- [Task details] In the records below, one line contains "Screen dimensions: 660x732". Print that line and every line after it exactly, down to the final one.

(Items listed in a dataset)

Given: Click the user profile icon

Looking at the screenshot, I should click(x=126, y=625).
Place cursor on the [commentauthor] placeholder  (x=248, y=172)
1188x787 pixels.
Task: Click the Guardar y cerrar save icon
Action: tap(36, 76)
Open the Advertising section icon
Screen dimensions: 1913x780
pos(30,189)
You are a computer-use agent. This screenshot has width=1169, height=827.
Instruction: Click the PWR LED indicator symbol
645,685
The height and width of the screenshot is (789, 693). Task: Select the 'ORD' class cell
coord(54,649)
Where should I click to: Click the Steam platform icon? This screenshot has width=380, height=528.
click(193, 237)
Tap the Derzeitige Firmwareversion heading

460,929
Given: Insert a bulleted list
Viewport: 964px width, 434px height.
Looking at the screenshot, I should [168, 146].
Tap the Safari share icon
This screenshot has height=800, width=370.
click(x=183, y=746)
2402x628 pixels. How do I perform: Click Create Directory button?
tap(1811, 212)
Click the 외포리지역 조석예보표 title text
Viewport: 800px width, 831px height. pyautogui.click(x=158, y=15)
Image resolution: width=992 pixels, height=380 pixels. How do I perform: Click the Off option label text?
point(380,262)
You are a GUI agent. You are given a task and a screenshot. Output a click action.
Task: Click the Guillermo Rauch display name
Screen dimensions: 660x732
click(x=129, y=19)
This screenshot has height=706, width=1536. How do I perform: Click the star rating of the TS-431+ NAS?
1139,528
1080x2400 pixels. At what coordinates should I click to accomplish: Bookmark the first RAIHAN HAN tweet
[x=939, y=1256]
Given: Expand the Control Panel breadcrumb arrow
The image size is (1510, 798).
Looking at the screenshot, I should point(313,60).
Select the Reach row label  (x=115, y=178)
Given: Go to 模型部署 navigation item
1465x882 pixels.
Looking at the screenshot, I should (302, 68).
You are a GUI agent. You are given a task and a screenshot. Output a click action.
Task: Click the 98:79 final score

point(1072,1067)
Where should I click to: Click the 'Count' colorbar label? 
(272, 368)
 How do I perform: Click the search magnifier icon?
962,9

- [Worked solution]
Screen dimensions: 660x732
click(x=129, y=19)
This screenshot has height=706, width=1536. How do I perform: Click the star rating of the TS-431+ NAS?
1139,528
1080x2400 pixels. At what coordinates should I click to accomplish: Bookmark the first RAIHAN HAN tweet
[x=939, y=1256]
Given: Expand the Control Panel breadcrumb arrow
The image size is (1510, 798).
Looking at the screenshot, I should point(313,60).
Select the Reach row label  (x=115, y=178)
Given: Go to 模型部署 navigation item
1465x882 pixels.
Looking at the screenshot, I should (302, 68).
You are a GUI agent. You are given a task and a screenshot. Output a click action.
Task: Click the 98:79 final score

point(1072,1067)
Where should I click to: Click the 'Count' colorbar label? 
(272, 368)
 How do I perform: Click the search magnifier icon?
962,9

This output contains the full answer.